The six-foot-tall painting We Eat Out Too Much depicts a typical weekend soiree, where a youngish crowd languidly sips martinis and beers around a restaurant table. A man with the head of a rhinoceros splays his legs, taking up more than his fair share of the real estate under the table. This notorious gesure of male entitlement—“manspreading”—read here as a boorish kind of life hack, in which one deploys social privilege to secure a position of power, regardless of merit. In the foreground, a man on his tiptoes stands atop a silver platter held high above a waiter’s head, defying the laws of gravity in a surrealist feat of equilibrium.
A dapper film-noir actor appears to panic in the smaller painting Expiration Date, oblivious to the glamorous actress hanging from his neck. He is transfixed by a bunch of ripe bananas, one of which has an iPhone charger cable inserted into it—a reference to the urban myth that plugging a dead cell phone into fruit will resuscitate it. There’s a joke here in the contrasting of the phallic banana’s vitality with the iPhone’s impotence. A superimposed passage from Martin Amis’s 1978 novel, Success, reinforces the theme of emasculation. It’s a poor man’s account of getting robbed. “I felt my trousers go wet and hot,” he says. Pairing Amis’s hapless protagonist—whose shifting fortunes are the book’s subject—with the image of a movie-star fantasy man, Greene underscores the latter’s fears of inadequacy and alludes to another meaning of the word “hack.”

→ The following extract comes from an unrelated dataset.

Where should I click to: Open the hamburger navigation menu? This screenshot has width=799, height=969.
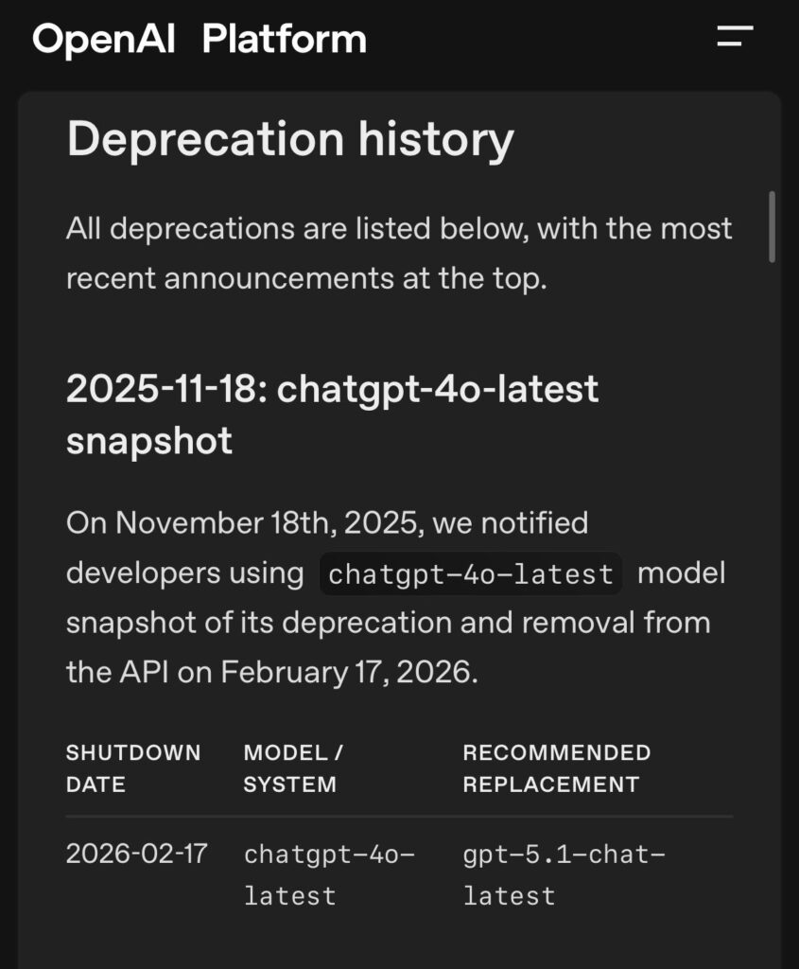coord(735,36)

Posing as a Hacker is a portrait of a young woman reclining on a couch with a Macbook Pro. She wears socks and a trench coat over a black dress. Her intense absorption in the screen is heightened by the dramatic moonlight that colors the whole scene blue. While Greene undermines certain clichés of portraiture with this woman’s disregard of the viewer’s gaze, the work lacks the subversiveness and buoyancy of the more peculiar compositions elsewhere in the show.

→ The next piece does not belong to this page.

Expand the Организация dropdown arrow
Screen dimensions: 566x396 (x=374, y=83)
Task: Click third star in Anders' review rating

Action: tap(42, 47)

Wild man-machine hybrids appeared in the remaining works. The two drawings depict figures whose bodies are composed of tubes, bolts, screws, and other objects and mechanical components. The final painting, 2.0, shows the artist with a large plastic funnel inserted into his arm, where gears and cylinders have replaced his ligaments and flesh. In this work, he renders himself bionic, a body hacked open for some madcap convenience or a quick, cheap fix. The bizarre urgency of this scheme suggests that our hacks are overtaking us, altering our very sense of what matters as we race to outmaneuver the system.